Write out exactly the lines of the entries below from the one holding "Select the Forward & Reverse text" to the one holding "Screen dimensions: 799x639", inclusive, and leave out all other lines.

PROVIDED DATA.
# # # # #

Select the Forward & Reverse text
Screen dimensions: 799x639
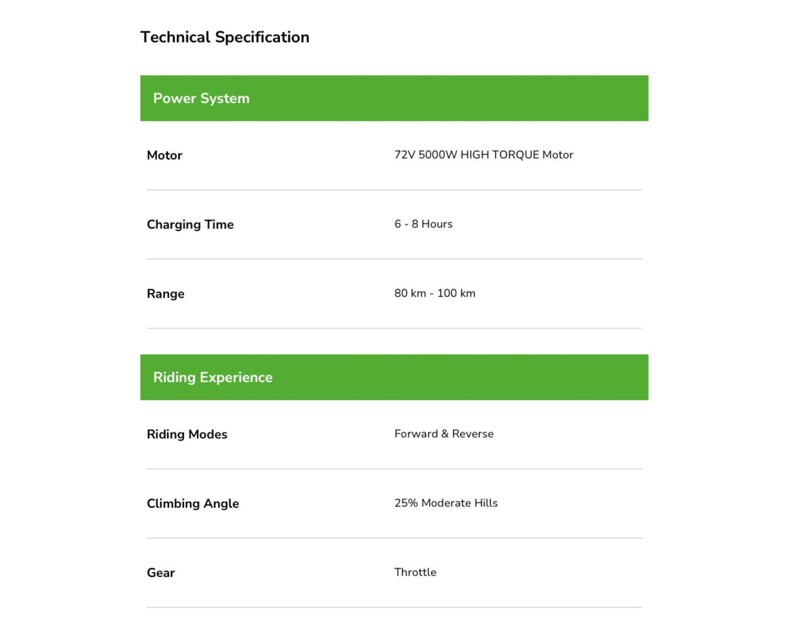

# # # # #

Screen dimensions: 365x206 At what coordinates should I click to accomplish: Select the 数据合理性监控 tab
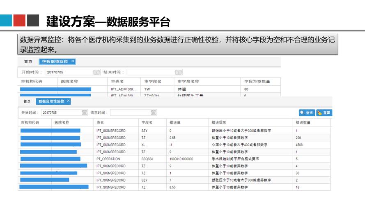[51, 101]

# # # # #

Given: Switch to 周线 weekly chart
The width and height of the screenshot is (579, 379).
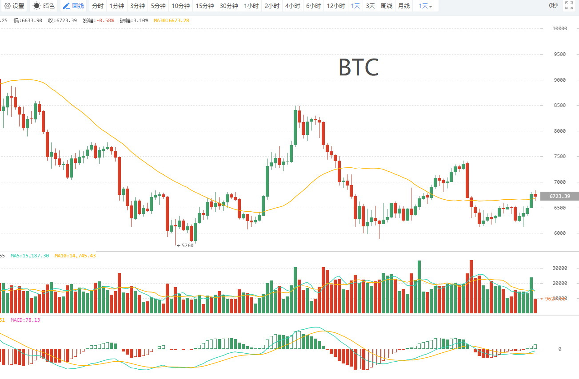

# # # # #

ANSWER FOR THIS EXERCISE.
Select the Forward & Reverse text
Screen dimensions: 799x639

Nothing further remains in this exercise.